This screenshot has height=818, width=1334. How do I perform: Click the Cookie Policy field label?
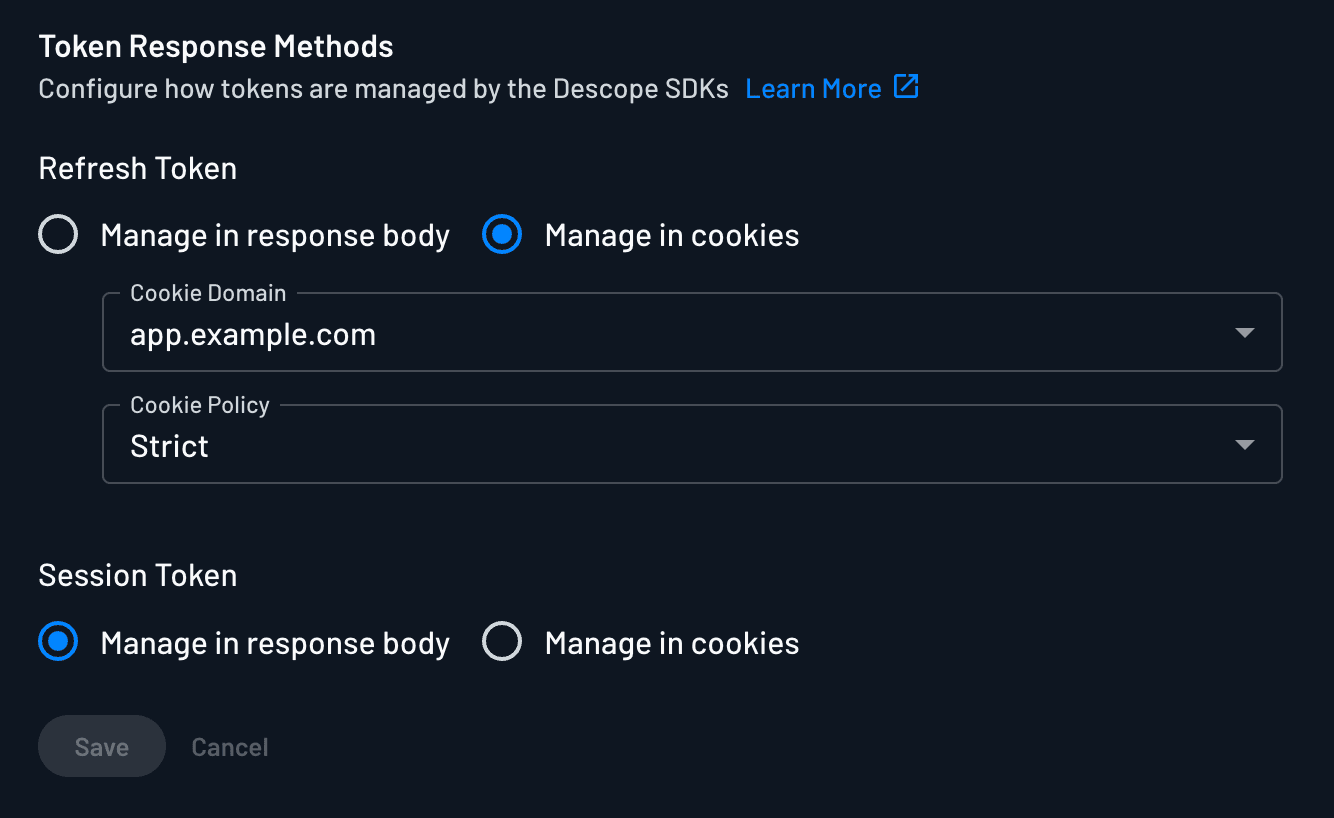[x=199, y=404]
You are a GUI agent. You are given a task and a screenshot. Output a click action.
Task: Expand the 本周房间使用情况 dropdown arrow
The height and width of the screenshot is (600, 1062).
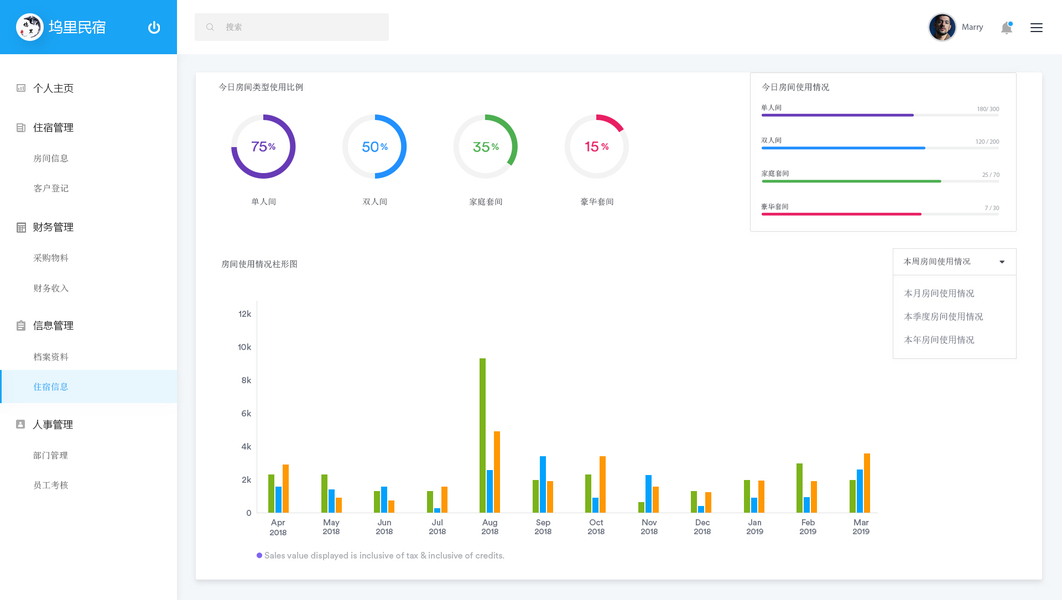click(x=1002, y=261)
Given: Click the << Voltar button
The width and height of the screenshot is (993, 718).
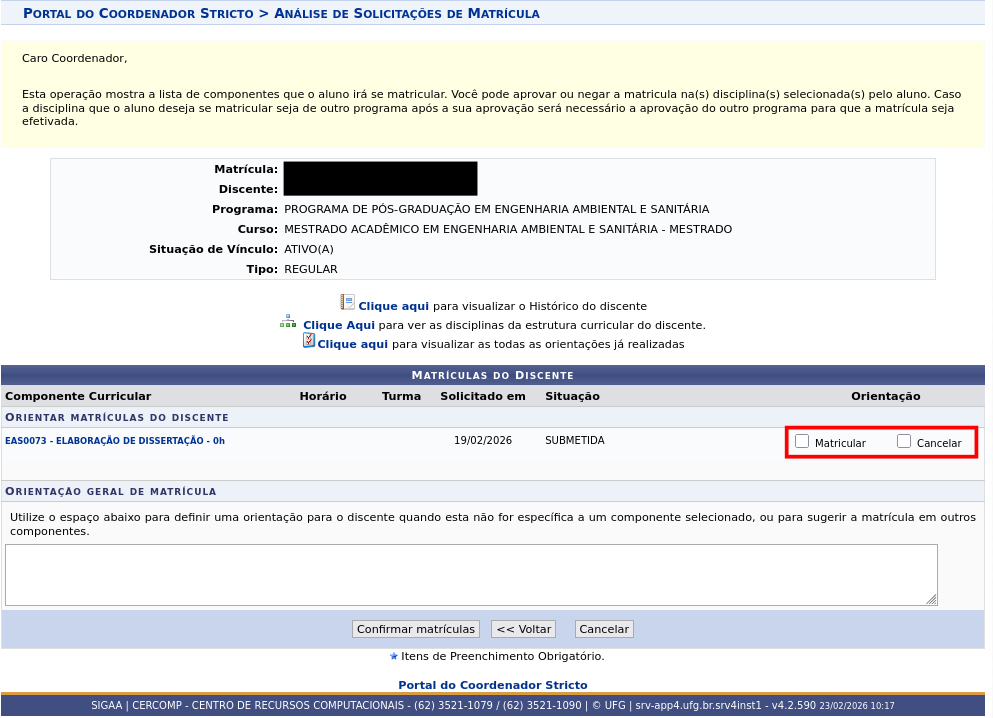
********
## Task to complete
When you come to the line containing "The height and" in the records above, repeat that line and all lines after it exactly, but not the pictures.

## Answer below
The height and width of the screenshot is (600, 1062).
click(x=1002, y=261)
Given: Click the << Voltar button
The width and height of the screenshot is (993, 718).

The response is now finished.